WHAT TO DO —
The lines wanted are those from the one containing "This screenshot has height=380, width=496." to the last line of the entries below; output them exactly, leaving out pictures.

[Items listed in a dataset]
>>>

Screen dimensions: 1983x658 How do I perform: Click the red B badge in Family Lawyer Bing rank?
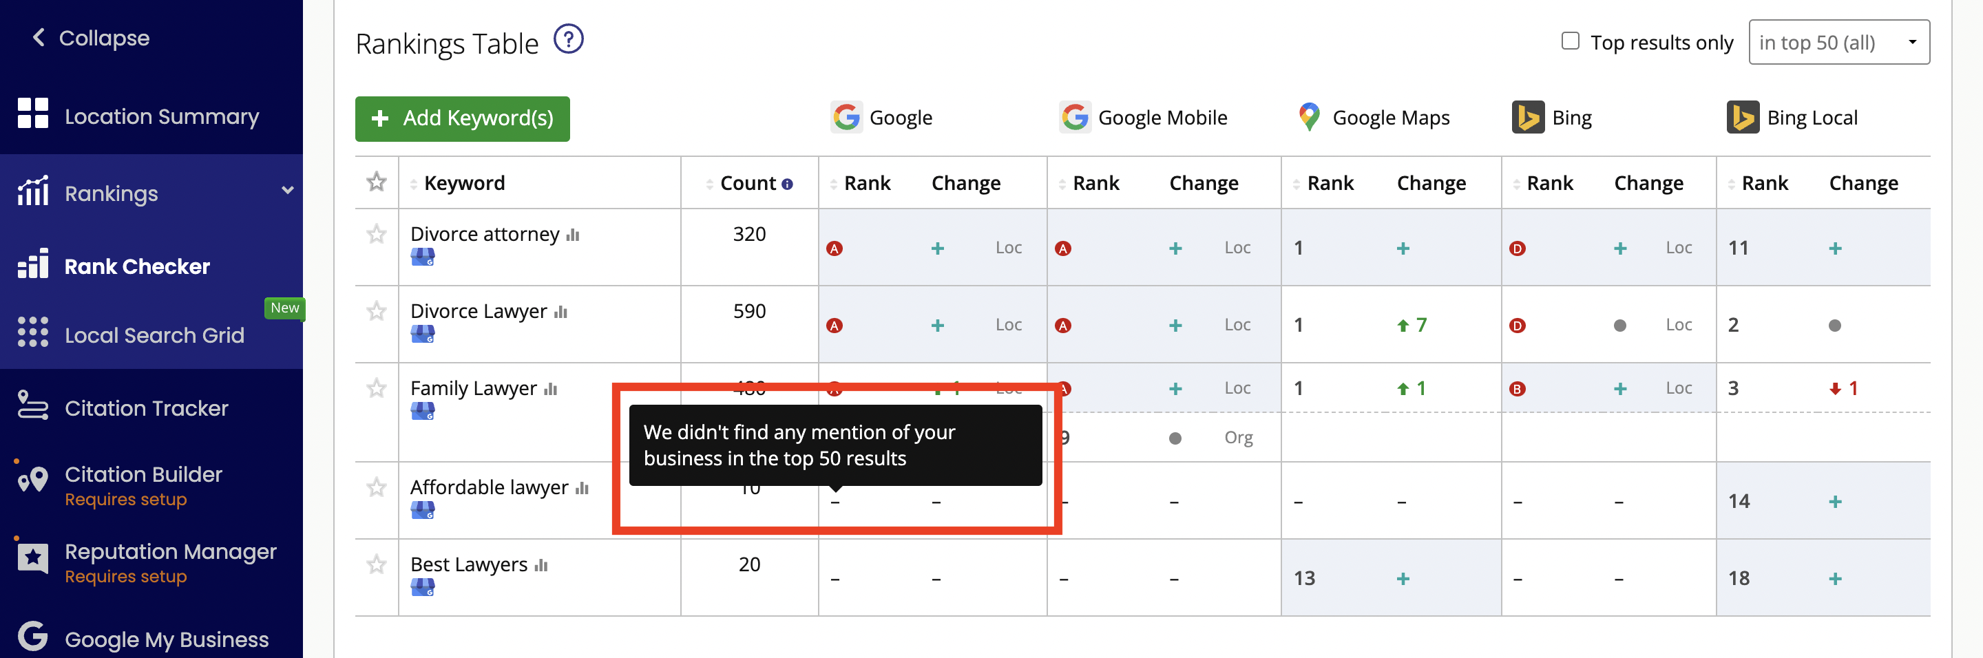1517,389
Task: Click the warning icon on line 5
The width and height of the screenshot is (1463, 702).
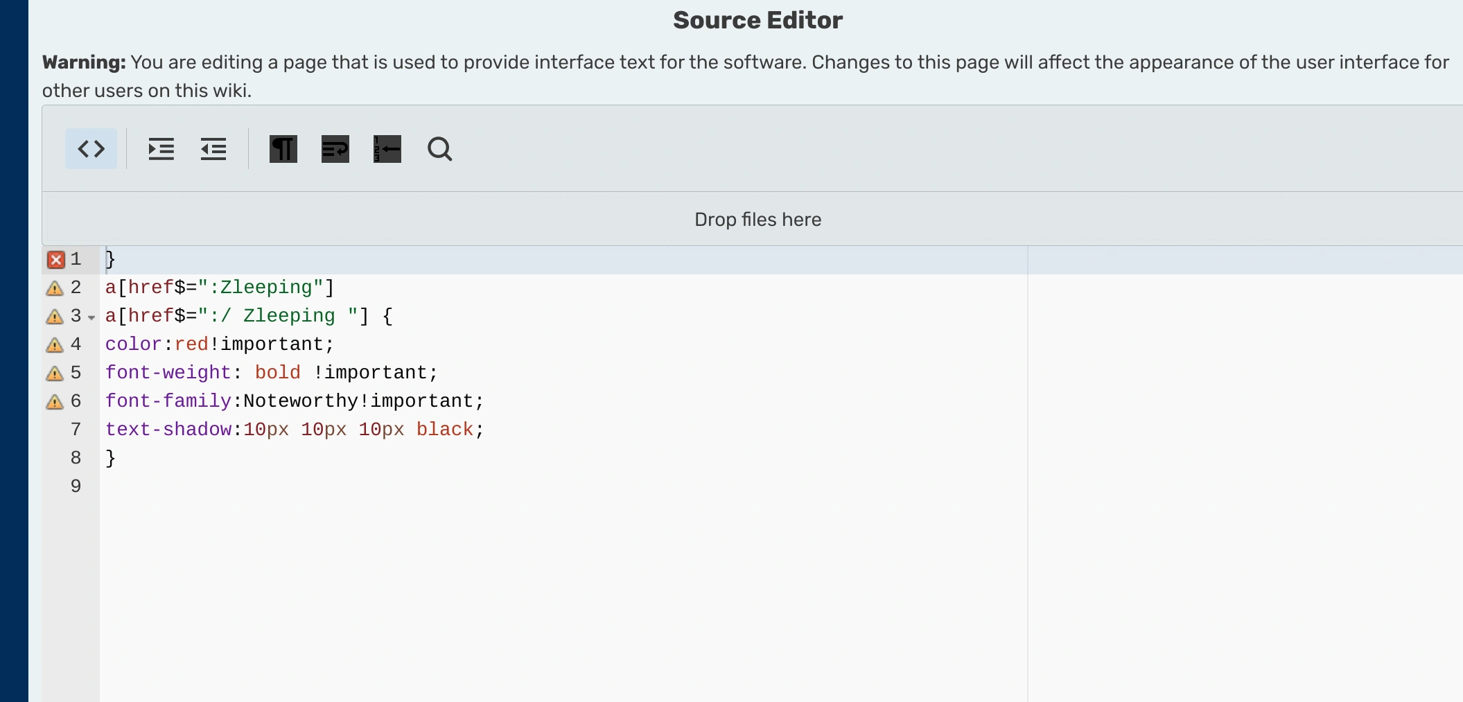Action: click(x=55, y=374)
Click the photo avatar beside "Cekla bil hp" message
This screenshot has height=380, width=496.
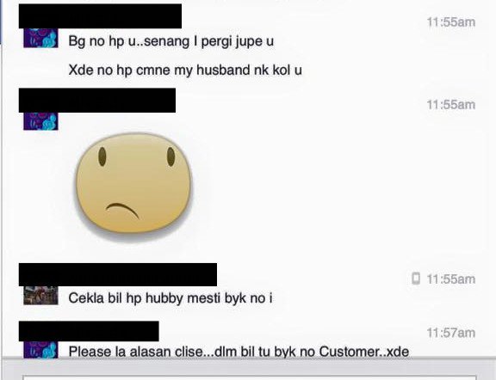pos(40,296)

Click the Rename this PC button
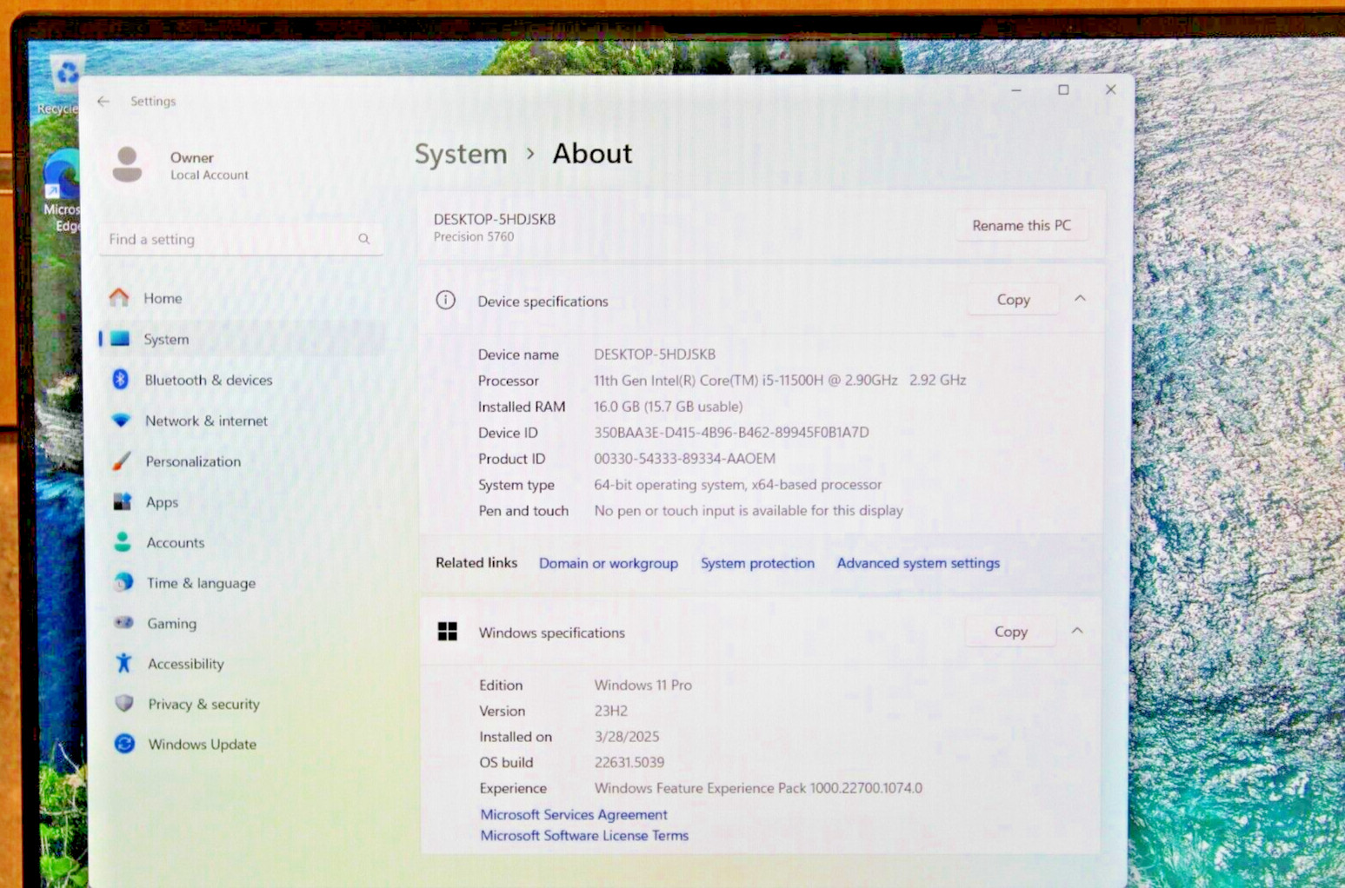tap(1022, 225)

<<<

OUTPUT —
This screenshot has height=380, width=496.
pos(40,296)

Click the Rename this PC button
tap(1022, 225)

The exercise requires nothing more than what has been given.